Text excerpt
Louise Lovely and Lon Chaney: The Australian Connection
Lon Chaney is a true legend of the Silent Era, making an estimated 155 films over 17 years, of which 109 are lost, and of the 46 remaining films, some are incomplete or mere fragments of footage. The bulk, if not all, of Chaney’s pre-1920 films were released in Australia. Advertisements exist for early films such as Damon and Pythias, The Grip of Jealousy and The Gilded Spider. It was not his acting or skill with make-up that first brought him to the attention of Australian audiences. Rather, it was his association with the Australian actress Louise Lovely.
Born in Sydney in 1895[i], Nellie Louise Alberti began acting and touring with dramatic companies at an early age under the name of Louise Carbasse[ii]. A precocious child, she later claimed at age 7 to have done the rounds of various businesses paying her mother’s accounts. She had played in almost every theatre in Australia, often alongside Nellie Stewart, before appearing in six films between 1911 and 1913. A prime attribute for her was that she looked older than she was and was able to be cast in adult roles. She married fellow Australian actor and writer, William 'Wilton' Welch, in February 1912 at the age of 16.
In 1914, Lovely decided to take a chance and move to America, specifically Hollywood. She arrived in America aged 18 and was given a screen test at Universal, and offered a contract. She dyed her hair blonde the same day. Carl Laemmle, Universal’s studio head, also gave her a new name: Louise Lovely. The problem was nobody informed Louise of this.

Extracted entries
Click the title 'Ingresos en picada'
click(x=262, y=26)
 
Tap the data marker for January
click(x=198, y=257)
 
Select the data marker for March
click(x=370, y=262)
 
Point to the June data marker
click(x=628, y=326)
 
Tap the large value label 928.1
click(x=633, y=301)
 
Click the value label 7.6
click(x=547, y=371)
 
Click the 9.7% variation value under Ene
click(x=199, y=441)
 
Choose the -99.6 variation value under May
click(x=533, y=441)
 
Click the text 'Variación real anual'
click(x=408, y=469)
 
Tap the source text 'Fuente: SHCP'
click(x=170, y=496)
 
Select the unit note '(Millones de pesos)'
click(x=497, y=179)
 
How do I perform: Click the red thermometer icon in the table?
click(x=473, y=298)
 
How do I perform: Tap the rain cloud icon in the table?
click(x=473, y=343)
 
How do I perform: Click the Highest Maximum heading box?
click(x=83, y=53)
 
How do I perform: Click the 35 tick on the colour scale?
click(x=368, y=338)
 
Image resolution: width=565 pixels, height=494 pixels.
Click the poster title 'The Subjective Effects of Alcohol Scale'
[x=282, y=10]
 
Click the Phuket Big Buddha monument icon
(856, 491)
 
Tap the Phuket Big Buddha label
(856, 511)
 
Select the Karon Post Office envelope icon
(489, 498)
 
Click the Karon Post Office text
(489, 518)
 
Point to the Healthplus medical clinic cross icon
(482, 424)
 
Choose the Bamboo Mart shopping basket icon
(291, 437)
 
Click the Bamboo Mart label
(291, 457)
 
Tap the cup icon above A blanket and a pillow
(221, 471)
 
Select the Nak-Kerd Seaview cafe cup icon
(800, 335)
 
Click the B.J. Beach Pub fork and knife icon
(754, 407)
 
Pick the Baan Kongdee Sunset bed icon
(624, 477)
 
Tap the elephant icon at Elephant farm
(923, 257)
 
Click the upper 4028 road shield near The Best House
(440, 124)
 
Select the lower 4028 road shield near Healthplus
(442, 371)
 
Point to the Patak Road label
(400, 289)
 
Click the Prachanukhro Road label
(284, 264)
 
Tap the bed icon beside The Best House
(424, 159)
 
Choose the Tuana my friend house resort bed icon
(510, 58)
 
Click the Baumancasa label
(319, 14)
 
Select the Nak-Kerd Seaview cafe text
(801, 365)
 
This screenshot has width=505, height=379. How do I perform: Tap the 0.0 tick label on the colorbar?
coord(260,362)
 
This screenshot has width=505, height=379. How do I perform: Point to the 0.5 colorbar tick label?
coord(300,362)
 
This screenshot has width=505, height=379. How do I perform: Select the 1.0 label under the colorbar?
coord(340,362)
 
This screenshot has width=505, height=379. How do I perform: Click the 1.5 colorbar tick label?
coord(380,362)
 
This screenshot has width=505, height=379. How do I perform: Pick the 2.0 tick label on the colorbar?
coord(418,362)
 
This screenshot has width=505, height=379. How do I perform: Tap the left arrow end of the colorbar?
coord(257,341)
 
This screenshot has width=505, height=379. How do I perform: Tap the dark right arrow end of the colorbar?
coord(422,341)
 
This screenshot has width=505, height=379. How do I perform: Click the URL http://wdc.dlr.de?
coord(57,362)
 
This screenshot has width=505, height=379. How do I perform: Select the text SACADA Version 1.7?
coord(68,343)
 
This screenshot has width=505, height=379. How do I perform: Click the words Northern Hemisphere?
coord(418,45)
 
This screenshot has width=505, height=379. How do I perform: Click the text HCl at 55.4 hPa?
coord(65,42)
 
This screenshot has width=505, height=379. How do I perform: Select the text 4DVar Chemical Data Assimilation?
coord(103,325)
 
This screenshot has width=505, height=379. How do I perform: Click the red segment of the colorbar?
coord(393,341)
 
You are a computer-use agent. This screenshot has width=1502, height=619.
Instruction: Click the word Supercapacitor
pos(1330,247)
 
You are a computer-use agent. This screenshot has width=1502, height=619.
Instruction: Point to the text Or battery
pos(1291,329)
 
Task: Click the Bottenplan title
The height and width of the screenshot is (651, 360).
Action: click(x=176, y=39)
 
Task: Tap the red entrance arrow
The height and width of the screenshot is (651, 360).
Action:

What you are asked to do
List every film title named in the text on Louise Lovely and Lon Chaney. The items after the text play no part in what comes next.

Answer for the task
Damon and Pythias
The Grip of Jealousy
The Gilded Spider